The last two posts here were about California Chrome and Sunday Silence, both linked by the races in Dubai on Saturday — and perhaps by their non-commercial female families. California breeder George A. Pope, Jr. (1901-1979), mentioned in the piece on Sunday Silence as the breeder of his first three dams (4th dam Dowager was bred by Louis B. Mayer, who also bred California Chrome’s 7th dam, Judy-Rae), was the owner and breeder of 1962 record-breaking Kentucky Derby winner Decidedly, the last California-bred to win the classic before Chrome.
Pope operated the 1,600-acre El Peco Ranch near Madera, California, in the San Joaquin Valley in the central part of the state and was a wealthy shipping and lumber man who bred horses to race, not sell.

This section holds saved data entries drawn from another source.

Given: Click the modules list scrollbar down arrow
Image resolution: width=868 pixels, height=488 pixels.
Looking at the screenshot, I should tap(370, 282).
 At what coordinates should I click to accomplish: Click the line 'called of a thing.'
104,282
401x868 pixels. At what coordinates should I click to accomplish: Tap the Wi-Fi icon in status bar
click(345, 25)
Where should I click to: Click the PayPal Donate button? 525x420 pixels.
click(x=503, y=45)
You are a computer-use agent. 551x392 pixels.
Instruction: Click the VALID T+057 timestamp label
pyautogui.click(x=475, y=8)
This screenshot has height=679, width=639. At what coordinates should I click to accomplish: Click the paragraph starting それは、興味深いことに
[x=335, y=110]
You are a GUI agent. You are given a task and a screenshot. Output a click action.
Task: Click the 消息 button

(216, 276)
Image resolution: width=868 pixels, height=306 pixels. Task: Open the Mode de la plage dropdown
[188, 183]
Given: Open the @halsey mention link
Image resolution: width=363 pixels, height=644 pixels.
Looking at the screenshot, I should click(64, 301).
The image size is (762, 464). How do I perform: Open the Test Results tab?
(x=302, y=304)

He was at the opposite end of the bloodstock spectrum from Chrome’s homebreeders, Perry Martin and Steve Coburn, and hobnobbed with the racing elite of the time — he was longtime friends with Bull Hancock of Claiborne, where Decidedly stood for a time, and Robert Kleberg of King Ranch — but there is a curious link between the breeders of both California-bred classic winners.
Pope was also the breeder of the 1964 Kentucky Derby favorite Hill Rise, the Santa Anita Derby winner and a son of the El Peco sire Hillary. Hill Rise lost the Derby by a neck to Northern Dancer, who broke Decidedly’s track record of 2:00 and 2/5 by completing the distance in 2:00 flat. Hill Rise would win the Santa Anita Handicap the next year, but Pope — like Martin and Coburn — put Hill Rise on the turf, too, and the colt won the 1965 Man o’ War Stakes when it was run at 13F.

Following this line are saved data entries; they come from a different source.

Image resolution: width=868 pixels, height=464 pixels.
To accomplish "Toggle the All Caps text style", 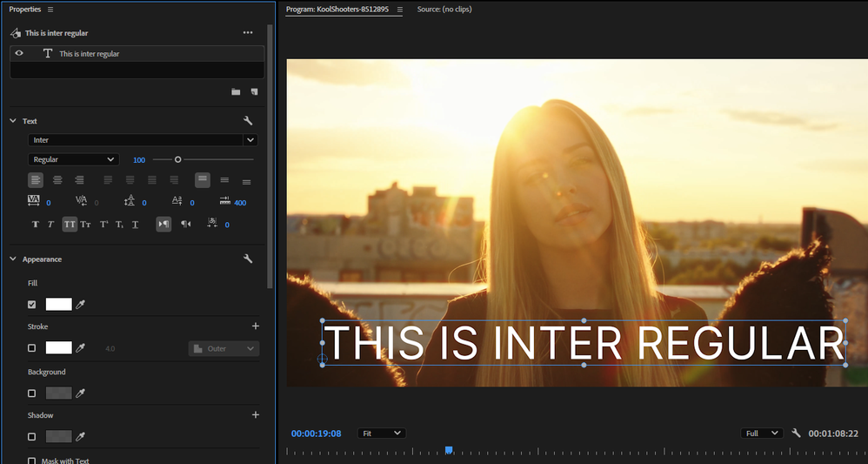I will coord(70,225).
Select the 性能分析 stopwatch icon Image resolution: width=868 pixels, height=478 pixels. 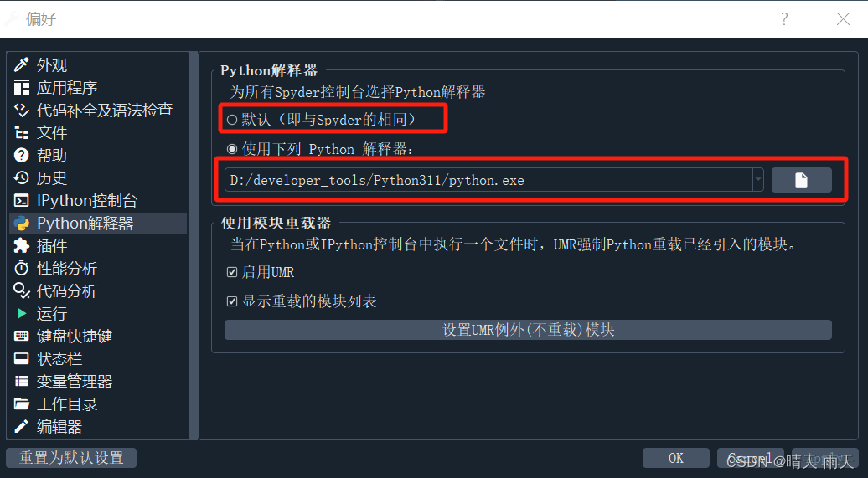coord(21,269)

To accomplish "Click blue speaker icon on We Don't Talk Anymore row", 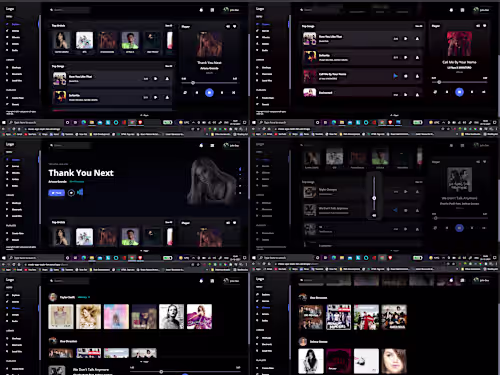I will click(x=395, y=210).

Then in 1966, Pope sent 5-year-old Hill Rise to trainer Noel Murless at Warren Place in Newmarket after winning the San Antonio Handicap, and Hill Rise made several starts in England, winning two races, including the prestigious Queen Elizabeth II Stakes over a mile at Ascot in the fall.

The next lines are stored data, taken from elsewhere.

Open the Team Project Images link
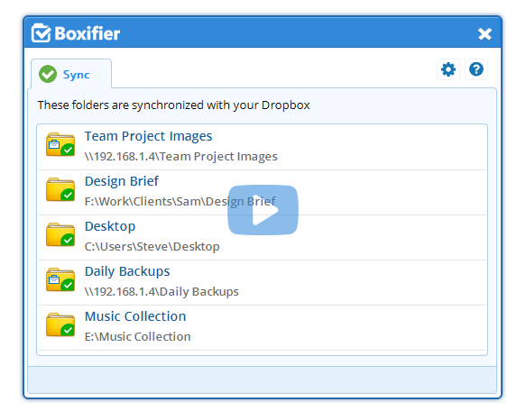Screen dimensions: 526x420 (x=148, y=136)
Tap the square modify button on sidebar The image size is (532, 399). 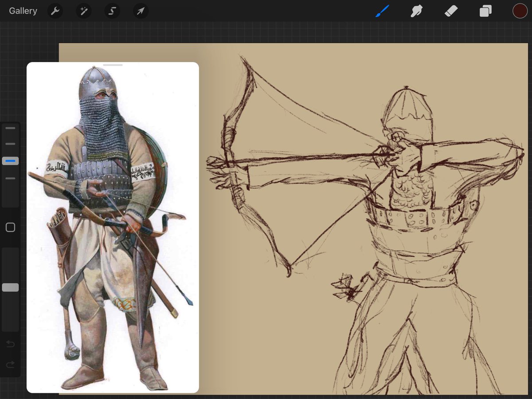tap(10, 227)
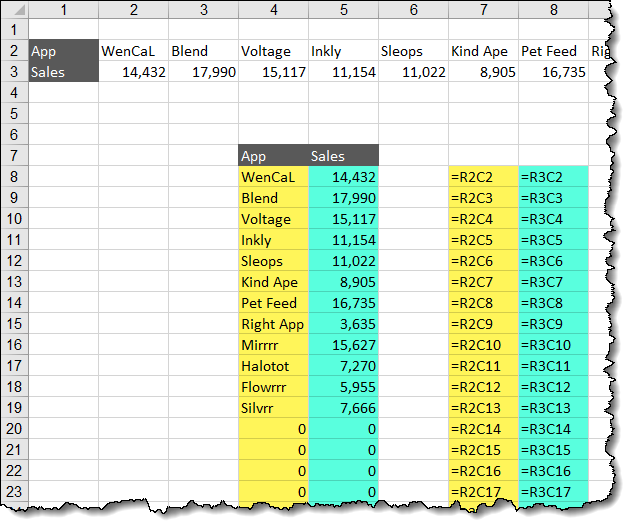Select the 17,990 value in row 3

coord(203,72)
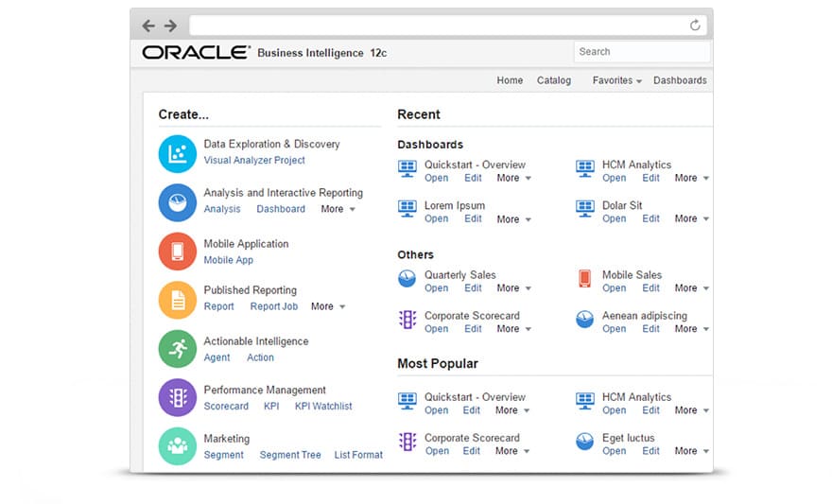Open More options under Analysis and Interactive Reporting
This screenshot has height=504, width=832.
(337, 209)
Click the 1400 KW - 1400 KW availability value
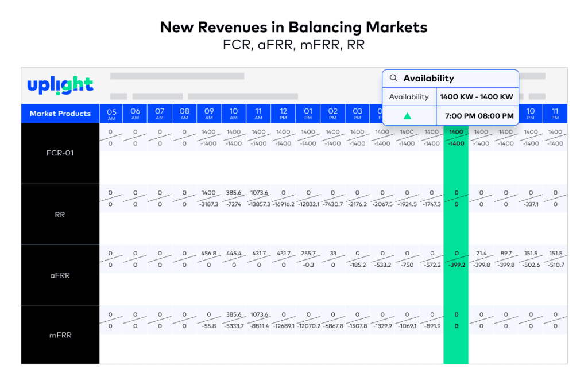Screen dimensions: 588x381 coord(477,97)
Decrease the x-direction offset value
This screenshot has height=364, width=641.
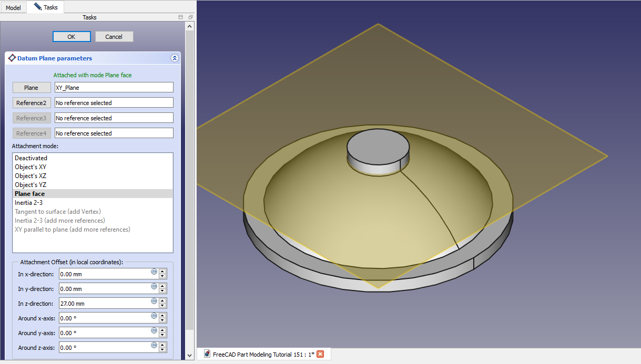[x=162, y=276]
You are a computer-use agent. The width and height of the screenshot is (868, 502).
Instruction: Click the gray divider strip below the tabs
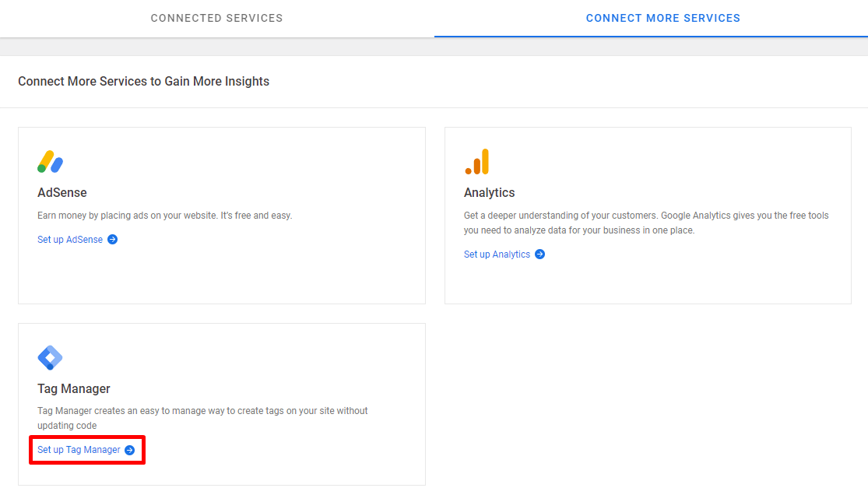(x=434, y=47)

Martin and Coburn, of course, sent California Chrome to Dubai in 2015 after a runner-up effort in the San Antonio to Shared Belief, and after a second in the Dubai World Cup, Chrome was sent to trainer Rae Guest at Newmarket to prepare for the 10F G1 Prince of Wales’s Stakes at Royal Ascot in the summer. The idea of conquering Britain with a California-bred wasn’t without precedent, then, but the added route via Dubai to Royal Ascot hadn’t worked for Kentucky Derby and DWC winner Animal Kingdom — soundly beaten in the G1 Queen Anne Stakes in 2013 — and it didn’t work for Chrome, who was scratched from the Royal Ascot race after bruising a foot.
Pope bred a total of 27 stakes winners, and he had more success in Europe, too. He sent Hill Shade, like Hill Rise a product of El Peco’s Hillary, to Murless at 2, and the California-bred filly at 3 in 1968 won the Nassau Stakes at Goodwood and the Sun Chariot Stakes, both at a mile.
Pope kept Hill Shade in Europe and bred her to Crepello, getting the British-bred Mysterious as her first foal. Mysterious won the G1 Epsom Oaks, the G1 1000 Guineas, and the G1 Yorkshire Oaks in 1973 and was the second highweighted 3-year-old filly on English Free Handicap at year’s end behind Horse of the Year Dahlia — who, by the way, was also produced by a California-bred dam.
After a few years in England, Hill Shade was later retuned to the States and bred to Never Bend in Kentucky, producing Pope’s last top horse, J.O. Tobin. The latter was foaled in 1974 in Maryland because Hill Shade had been sent there to be bred to Northern Dancer at Windfields.
J.O. Tobin, like his dam, was sent to Warren Place and was the last good horse for Murless, too, who retired at the end of 1976. Brought back to North America at 3, J.O. Tobin — the champion 2-year-old colt in England — is best known as the horse who handed Seattle Slew his first loss, but he was also the champion sprinter of 1978 at 4.
Pope died in 1979 and the El Peco Ranch no longer produces racehorses. He’d developed some excellent families, such as Hill Shade’s, in his 30-odd years as a California breeder, but the family of Wishing Well noted in the post from the other day wasn’t anywhere near as prolific in stakes production. But California-bred Wishing Well did produce Derby winner and outstanding sire Sunday Silence, a lasting legacy for the El Peco.